Any dietician or nutrition expert will always encourage you to consume anti-inflammatory foods. The kinds of food you eat affects the C-reactive protein (CRP) levels in your body, which is the inflammation marker. Some foods such as processed sugars can release inflammatory messages, thus raising the risk of chronic inflammation. Some other foods that are good at fighting against this oxidative stress that triggers inflammation include:
- Fruits and vegetables such as cabbages, kale, broccoli, spinach, raspberries, grapes, blackberries and cherries
- Whole grains such as corn, brown rice and oatmeal, as they are rich in fiber
- Beans, as they are rich in fiber and loaded with antioxidants
- Nuts such as almonds, as their fats are the healthy kind
- Fish such as salmon, tuna and sardines, as they are rich in omega-3s
- Herbs and spices such as garlic, turmeric, cinnamon and fenugreek, as they are rich in antioxidants
- Green tea
- Healthy fats such as avocado oil and olive oil
- Peppers such as black pepper and chili peppers
- Dark chocolate
- Red wine
7 Day Anti-Inflammatory Diet
- Breakfast: 1 serving of blueberry-banana overnight oats and green tea.

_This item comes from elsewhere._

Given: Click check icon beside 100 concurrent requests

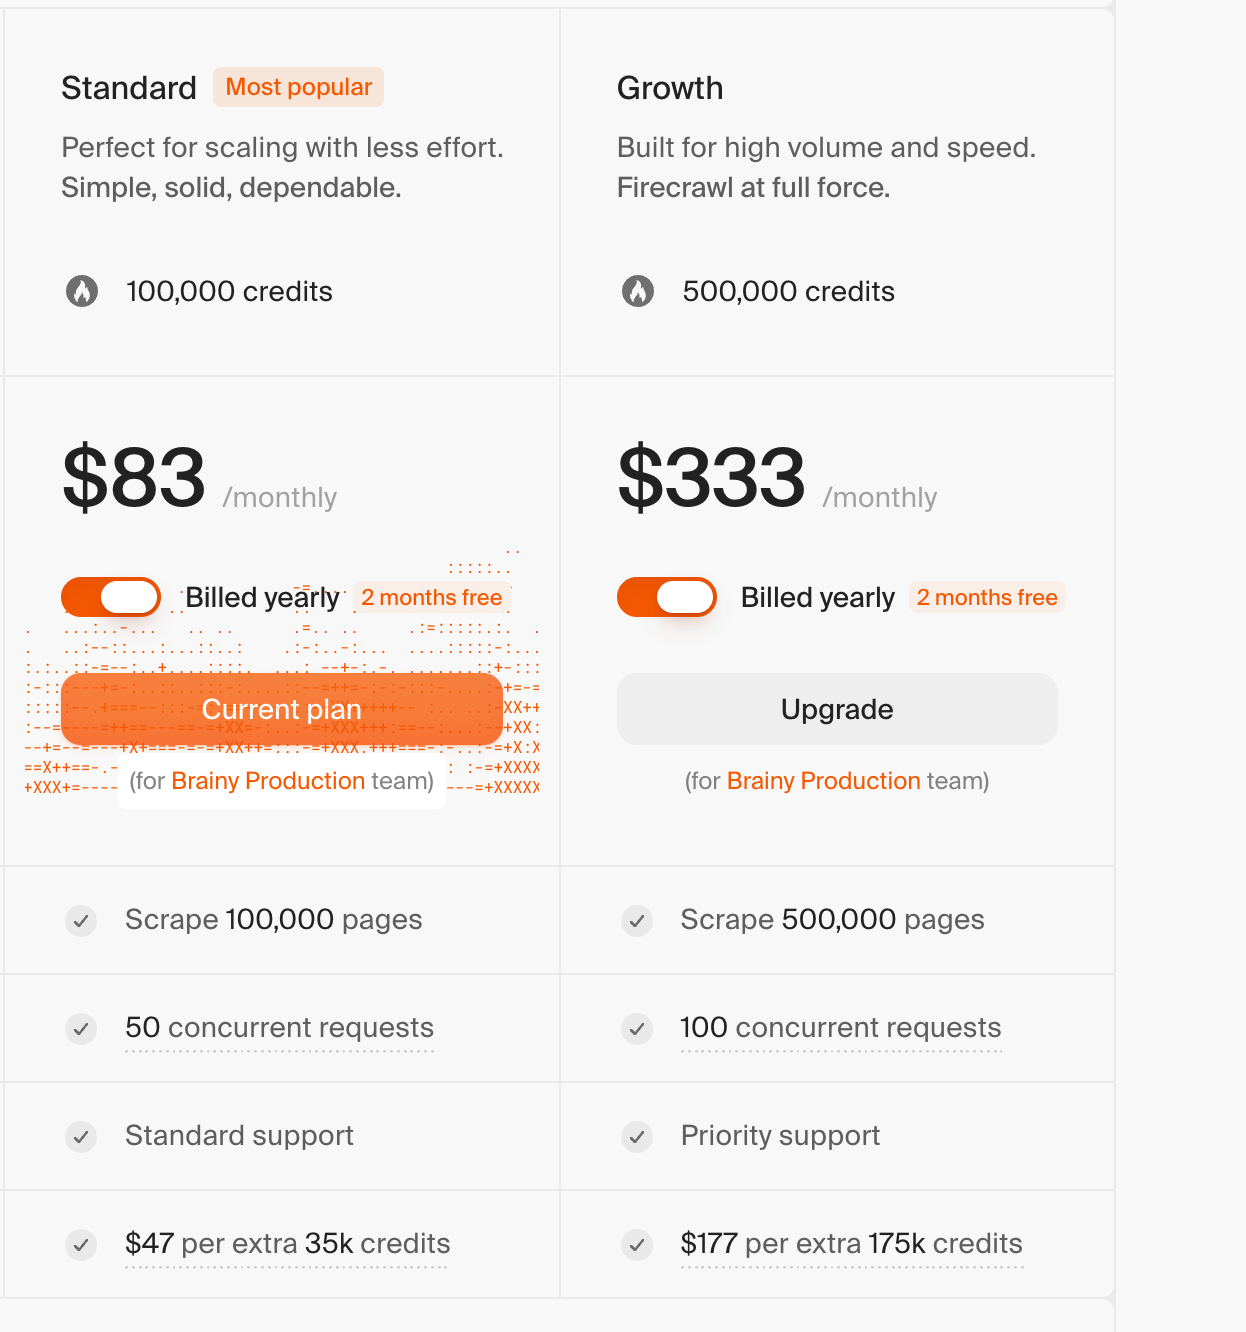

- Lunch: 1 serving of green salad with beets and edamame.
- Dinner: 1 serving of walnut-rosemary crusted salmon, dried cherries, pepita and roasted squash.

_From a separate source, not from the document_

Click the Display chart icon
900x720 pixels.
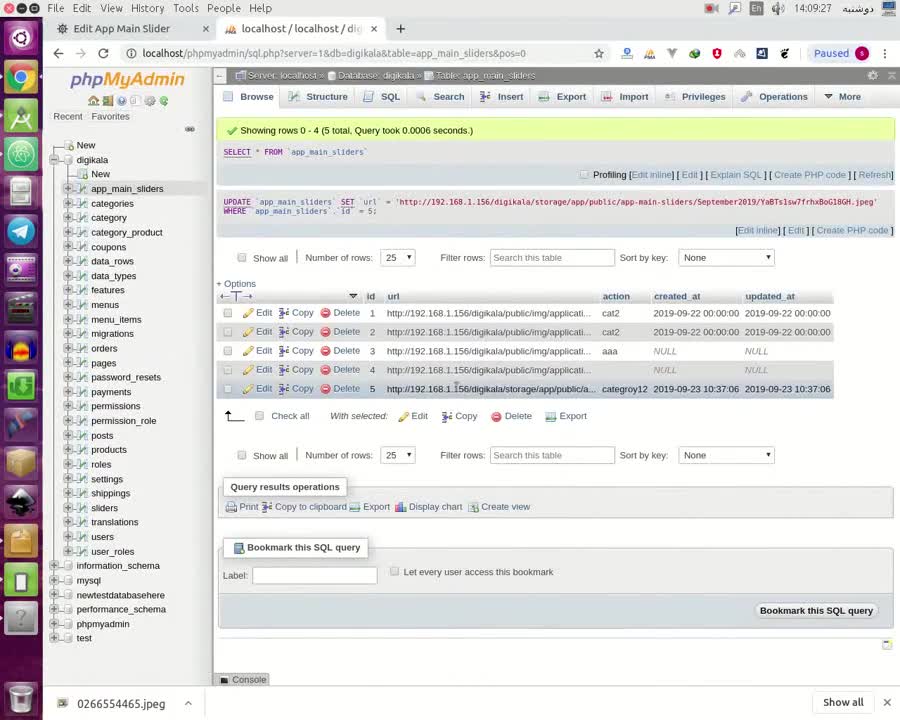tap(400, 507)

- Breakfast: 1 serving of raspberry kefir power smoothie.
- Lunch: 1 serving of vegan Buddha bowl.
- Dinner: 1 serving of chickpea salad and Indian-spiced cauliflower and unsalted albacore tuna.
- Breakfast: 1 cup of plain Greek yogurt, 1 cup of green tea, ¼ cup of blueberries, and 1 ½ tbsp. of chopped walnuts.
- Lunch: 1 serving of cannellini bean salad.
- Dinner: 1 serving of chopped salad with salmon and creamy garlic dressing.
- Breakfast: 1 serving of cocoa chia pudding and raspberries.
- Lunch: 1 serving of carrot, orange and avocado.
- Dinner: 1 serving of stuffed sweet potato with hummus dressing.
- Breakfast: 1 serving of raspberry kefir power smoothie.
- Lunch: 1 serving of quinoa and stir-fried veggies.
- Dinner: 1 serving of Korean steak, cauliflower rice bowl and kimchi.
- Breakfast: 1 serving of raspberry kefir power smoothie
- Lunch: 1 serving of edamame and beets with green salad.
- Dinner: 1 serving of hummus-crusted chicken, blistered broccoli with chilis and garlic.
- Breakfast: 1 serving of cocoa chia pudding with a turmeric latte and raspberries.
- Lunch: 1 serving of avocado egg salad sandwich.
- Dinner: 1 serving of one-pot garlicky shrimp and spinach with a cup of cooked quinoa.
Benefits of an Anti-Inflammatory Diet
Adopting an anti-inflammatory diet has many health benefits, such as reducing inflammatory markers in the blood. The diet helps improve symptoms of lupus, arthritis, inflammatory bowel syndrome and other autoimmune disorders. It reduces the risk of diabetes, obesity, heart disease, cancer, depression and other diseases. You will have better cholesterol, blood sugar and triglyceride levels and thus have improved mood and energy.
Consuming these foods regularly will ensure that you are healthy and lessen the risk of inflammation-triggered diseases. When you combine this diet with regular physical activities, stress-relieving practices and enough sleep, you will be actively working towards efficiently reducing inflammation.